The quote SEEMS to indicate that the pyrethroids are a "larger threat" than the neonicotinoids when in fact, this is a case of "look at my left hand so you can ignore what my right hand is doing." While they are finding higher CONCENTRATIONS of the medications that the bee keepers apply directly to their hives (um... duh?) than they are of the pesticides used on crops, this has absolutely zero indication that this means the neonicotinoids are somehow "safer." Let me show you another quote from this
very same report: "In particular, exposure to pesticide-contaminated dust from abrasion of certain pesticide-treated seed (e.g., corn) during spring plantings appears to have negative effects on individual honey bees in experimental (laboratory and field) settings." Despite this report having been put together by the USDA and the EPA, two groups that (call me a conspiracy theorist) have a history of suspect practices anyway, from allowing Monsanto and its untested GMOs to run wild, to the EPA who is even listed in the lawsuit - they still had to admit that testing had shown that the pesticides from "pesticide-treated seed" (this is most likely the neonicotinoid coated seeds from the marriage of Monsanto and Bayer being referenced)
did, in fact, show negative effects. Yet Mr. Oliver chose to ignore THIS quote, and instead take one that paited a rosier picture out of context.
Finally, there's the "USA (Stationary Hive Project)" (found here:
http://www.beeccdcap.uga.edu/documents/DrummondCAPcolumnDec2012.pdf)
To say that this study was "bad science" would be the understatement of the year. It appears to be a project that was put on by a bunch of fifth graders. (They claim to be from a college, but I really hope this isn't what's passing for "science" now days.) No controls, no blind studies, HUNDREDS of confounding variables, NO actual "colony collapse disorder" indicators, and a grand total of 210 hives studied in 7 locations. (a total of 30 hives per site over the span of 3 years). The bees were dumped in as packages in 2009, and then they just watched them die out as they did nothing *at all* to treat/prevent ANY sort of parasites. All the while having the amateur students do the "inspections" of the hives, even in the middle of winter! Then when the vast majority of the hives didn't survive the winter, they tried to use this as a datapoint? There's not even a mention in the "study" as to whether or not they harvested honey from the bees, or how much they had going into the winter! Quoting this "study" at all makes me seriously question Randy Oliver's motives.

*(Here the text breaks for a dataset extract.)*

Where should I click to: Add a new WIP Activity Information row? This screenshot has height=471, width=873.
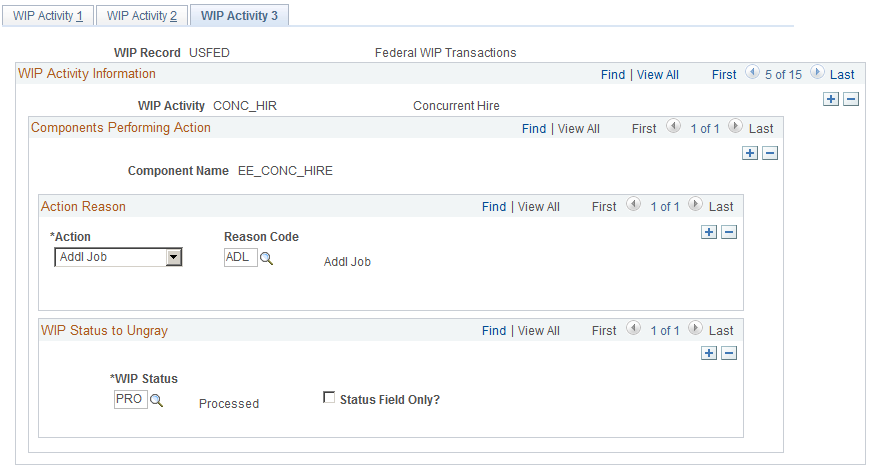pos(831,99)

Particularly in the light of two REAL studies being done that HAVE shown a strong correlation between neonicotinoids and CCD, (
http://usnews.nbcnews.com/_news/2012/03/29/10921493-neonicotinoid-pesticides-tied-to-crashing-bee-populations-2-studies-find?lite) I have to seriously, seriously question whether or not one Mr. Randy Oliver doesn't have a reason for his incredible bias. "Science" and synthetic treatment is not the solution here, it's the problem. Yet on his website he repeatedly touts his "experiments" as showing that we need to synthetically screw with something as natural as the honey bee. This is precisely
how we got here in the first place.
Randy's going to have to do better than quoting "studies" that show pesticide rates in comb in other countries that don't have our same collapse problems, and either pulling quotes out of context from U.S. studies, or quoting really, really, REALLY bad "studies" done by a bunch of kids without so much as a control to be seen to convince me that the real studies that HAVE found a correlation aren't on to something.